Making ML Training Carbon-Aware with Compute Gardener (Part 2) - Hyperparameter Search with Ray

How we reduced emissions by 40% during a LoRA hyperparameter search with a flexible, tiered and carbon aware strategy

Continuing from Part 1

In Part 1, we demonstrated how Compute Gardener (CG) could reduce carbon emissions by ~30% for simple, recurring ML training jobs. The setup was straight-forward: daily ResNet50 training jobs, shifted to cleaner energy windows.

But that raised important questions that have come up in related discussion:

If everyone delays to 2pm, haven't we just moved the problem?

This works for toy examples, but what about real ML workflows?

These are fair questions. So for Part 2, let's build a more complex and realistic scenario: hyperparameter optimization for LLM fine-tuning using Ray on Kubernetes. And let's do it with intelligent, carbon-aware scheduling that distributes load rather than creating new stampedes.

Real-World Scenario: LLM Fine-Tuning Hyperparameter Search

Qwen2.5-Coder was one of the more pleasantly surprising open-weights models I've worked heavily with in the past year. This model made me realize that open models aren't more than a year (probably more like just 6 months) behind the capabilities of closed frontier models (of similar sizes).

Today, Qwen2.5-Coder is not the "latest and greatest" of open models BUT it does hold a soft spot in my heart. And perhaps more importantly, the newer Qwen3-Coder models are all too large to train on immediately available GPUs (even with some quantization).

So, we decided to fine-tune Qwen2.5-Coder-7B to create a specialized coding assistant. Like most ML projects, we didn't know the optimal training configuration upfront, so we needed to test multiple LoRA (Low-Rank Adaptation) hyperparameter combinations:

Rank (r): [16, 32] — size of adapter (r=32 is the practical limit for 7B models at bfloat16 on a 24GB GPU)
Alpha (a): [32, 64, 128] — scaling factor for LoRA weights
Learning rate (lr): [1e-4, 5e-5, 1e-5] — how aggressively to update weights
Dropout (d): [0.05, 0.1, 0.15] — regularization to prevent overfitting

A full factorial sweep would be 54 combinations (2 × 3 × 3 × 3), too many for this experiment. Instead, we designed a targeted sample of 21 experiments that systematically explore the hyperparameter space:

1 baseline and 7 related variations (Tier 1, r=16): Testing learning rates, alpha values and dropout values around the proven baseline rank
4 promising directions (Tier 2, r=32): Stepping up model capacity with standard hyperparameters
9 experimental long shots (Tier 3, r=32): Aggressive/unconventional hyperparameter combinations (high alpha, extreme dropout, very conservative learning rates)
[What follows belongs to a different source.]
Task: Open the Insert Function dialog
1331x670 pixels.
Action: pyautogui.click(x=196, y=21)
This is a hyperparameter sweep; training the same model architecture multiple times with different configuration settings, then comparing results to find the best combination. It's one of the most common workflows in ML research and production model development.
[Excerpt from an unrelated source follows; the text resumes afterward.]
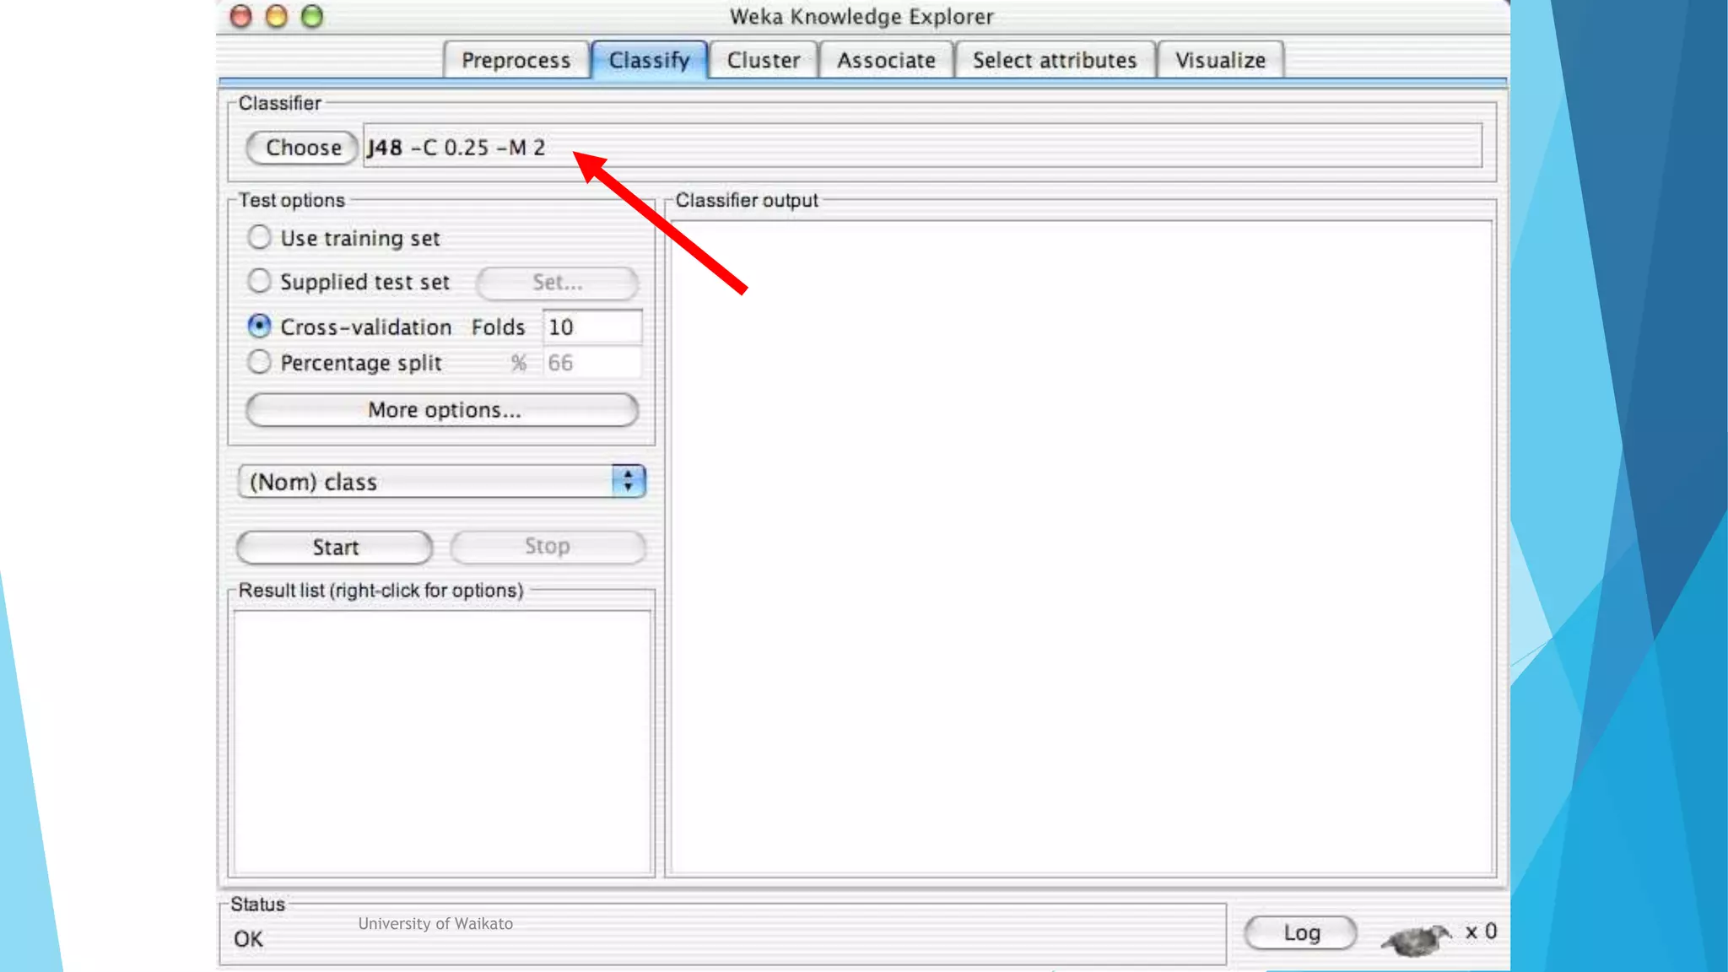Switch to the Visualize tab

1219,61
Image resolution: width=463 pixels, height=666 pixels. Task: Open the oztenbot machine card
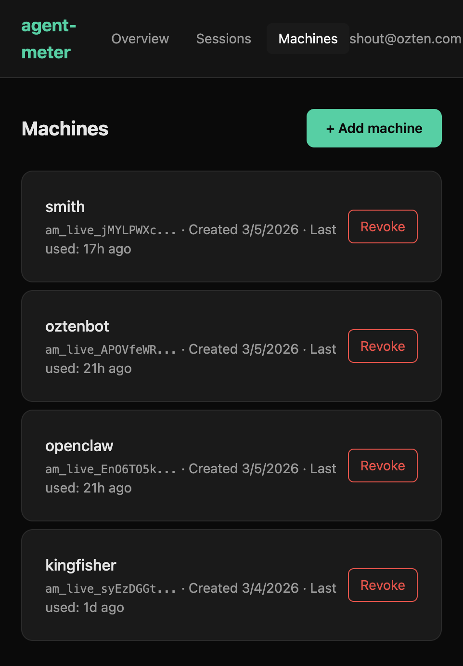pyautogui.click(x=193, y=345)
Note on scope: The following approach works best for batch/deferrable workloads (ex: hyperparameter searches, model evaluations, periodic retraining, research experiments). Production inference requires different carbon-awareness strategies like geographic load balancing and efficient model architectures.

Training Dataset

We're fine-tuning on nvidia/HelpSteer2, an open-source dataset of 21k prompt-response pairs with human annotations for helpfulness, correctness, coherence, complexity, and verbosity. It's NVIDIA's recommended dataset for training helpful assistants.

For this experiment, we use 5,000 samples split 80/20 into training (4,000) and validation (1,000). This keeps training times reasonable while providing enough data to demonstrate the carbon-aware scheduling approach and compare hyperparameter configurations.

Setup and Timeline

Training times vary by rank due to the increased LoRA parameter count:

r=16: ~1.4 hours (8 experiments)
r=32: ~1.6 hours (13 experiments)

This is a total of ~32 GPU hours.

We used two 24GB GPUs (one NVIDIA RTX 3090, one NVIDIA RTX A5000) on separate nodes in our Kubernetes cluster. The experiment ran for just over 2 days (51.3 hours), 28-30Oct2025. The consumer RTX 3090 is ~5% faster at completing these jobs but uses ~80% more energy compared to the enterprise A5000. This presents a trade-off in carbon-aware scheduling: slightly faster completion vs much lower energy consumption.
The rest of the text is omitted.